The high-level consultation, with the theme “Food fortification: which dietary approach to reduce micronutrient deficiencies in Africa?”, brought together representatives from governments, regional and sub-regional organisations, the African Union, development partners, control and regulatory agencies, the private sector, academia, civil society organisations, food systems’ experts and key players working in the field of nutrition in Africa.

The event aimed to collate and propose actionable interventions to governments and other key stakeholders to support the efforts of African countries to eliminate malnutrition from the continent.

Speaking about the roles of technological and financial partners in deepening the food fortification efforts in Africa, Pande said, “Acquiring the right food processing technology infrastructure as well as communicating and educating the importance of micronutrients and a healthy diet to key value chain players and especially, consumers will fast track the food fortification agenda on sub-regional and regional levels in Africa.”

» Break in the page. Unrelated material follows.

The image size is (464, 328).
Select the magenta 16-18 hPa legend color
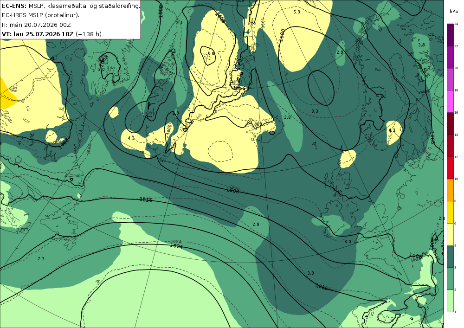coord(451,101)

He added, “Crown Flour Mill Limited, along with Technoserve and the Bill and Melinda Gates Foundation have developed a fully automated premix facility, which is first of any miller in West Africa.

“Our premix facility ensures the right quantity and quality of micronutrients, which conform with the required standards of the National Agency for Food and Drug Administration and Control (NAFDAC) and the International Organisation for Standardisation (ISO), are put in foods at the factory processing level.”

According to Pande, “In addition to ensuring our food processing standards match regulatory prescriptions, we conduct extensive consumer education initiatives, while also regularly working with bakers to familiarise them with food fortification technology for the nutritional benefit of the end consumers, via the Baking School initiative.”

He explained that CFM works with leading international agencies to continuously improve its food processing methodologies in line with global best practices and the various international food fortification and affordability agendas such as the African Union’s Agenda 2063, the Malabo Declaration on Accelerated Agricultural Growth and Transformation for Shared Prosperity and Improved Livelihoods, the Africa Regional Nutrition Strategy 2015-2025, and the 2030 Agenda of the United Nations, particularly the Sustainable Development Goal 2, amongst others.

Pande was a panelist at Session 8 of the high-level food fortification consultation webinar titled “Technological and Financial Partners Commitment to Food Fortification in Africa”. The panel, which was moderated by Dr Rolf Klemm, the Vice President of Nutrition at the Helen Keller International, also had as panelists Martin Fregene, the Director of Agriculture and Agro-Industry at the African Development Bank; Shawn Baker, the Chief Nutritionist at the United States Agency for International Development (USAID); and Yannick Foing, the Global Director of DSM’s Nutrition Improvement Unit.

Participants at the webinar agreed that scaling-up food fortification and diet diversification supplementation needs the support of wider advocacy and partnership strategies.

In addition to flour, the fortification of other staple foods, particularly of rice, will be needed to end hidden hunger and achieve SDG 2 on the continent.

They emphasised the importance of strategic national & regional policies, and effective regulatory frameworks as critical drivers of food fortification globally.